Don’t write off merger and acquisition activity for the registered investment advisor market in 2012 yet. Sure, market volatility and foggy economic prospects dampened dealmaking last year, according to Schwab Advisor Services. Those conditions could continue this year if the European debt crisis worsens or the American recovery continues at a glacial pace. Still, some of the drivers for M&A are still in place, including a private equity market that’s taken an interest in the RIA channel, aging advisors looking to cash out ahead of retirement, and the larger presence of national acquirers.

At least two big deals were announced so far just this week: Chicago RIA HighTower’s recruitment of advisor James Pupillo from Morgan Stanley Smith Barney’s Graystone Consulting, and a team from a defunct Buffalo, N.Y. b/d that signed up with United Capital Financial Advisers. Other firms are positioning themselves for bigger deals—LPL Financial, the nation’s largest b/d, this month acquired Fortigent, a wealth management platform that LPL hopes to use to attract RIAs.

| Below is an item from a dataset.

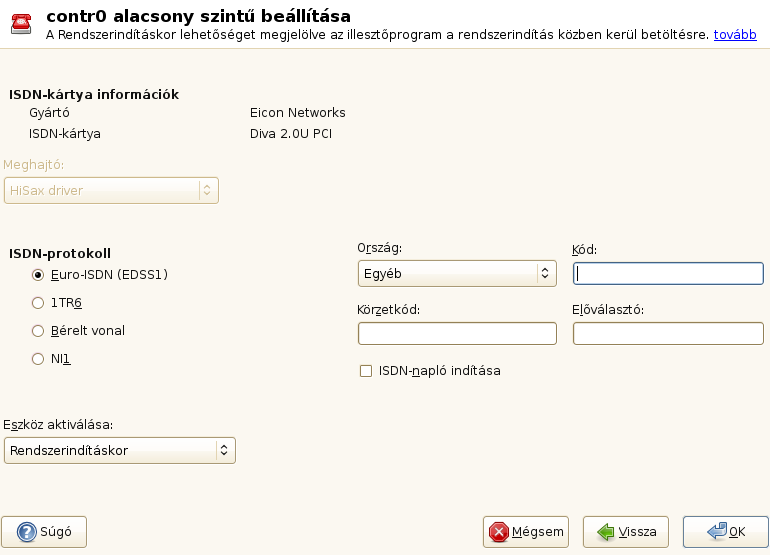
Task: Select the 1TR6 protocol option
Action: (39, 302)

“Advisors are certainly having the conversations,” says Nick Georgis, vice president of Schwab Advisor Services, who predicts 2012 M&A activity in the space will slightly outpace 2011. “They’re interested in acquisitions. I think the first quarter will have a lot of impact on the rest of the year”

Last year’s dealmaking broke no records. According to the Schwab report, deals fell from 70 in 2010 to 57 in 2011; assets under management in those deals dropped from $62.7 billion in 2010 to $43.9 billion. (Schwab tracks deals with a minimum of $50 million in AUM.) There were fewer big deals, too; just 9 percent of last year’s sales included firms with AUM of more than $2 billion. Average deal AUM in 2011 was $798 million, the lowest figure since 2005; average 2010 AUM was $895 million.

David DeVoe of DeVoe & Co. in San Francisco, an M&A consultant in the RIA space and a former business development manager for Schwab, said last quarter’s deal activity was the weakest he had seen in five to 10 years. The fourth quarter typically puts up strong numbers, but stock market volatility can distract advisors who suddenly have to deal with nervous clients. He added that 2010 may be an imperfect year for comparisons; deals that had been in the works during and immediately after the 2008 financial crash were pushed back and didn’t materialize until markets were more settled, he says.

Despite the downturn in deals, 2011 wasn’t bad in a broader historical context—roughly flat compared to 2007 and 2008, and much higher than the three preceding years (see chart below). Most of the acquired RIAs last year were bought by other RIAs; they accounted for 44 percent of transactions, up from 37 percent in 2010.

“More and more established RIAs are looking to grow through acquisitions than ever before,” said Georgis. “As firms become more mature, they feel they’re ready to be opportunistic if they find the right cultural fit, and let someone become the succession plan, if you will, for a local advisor that’s ready to make that transition.”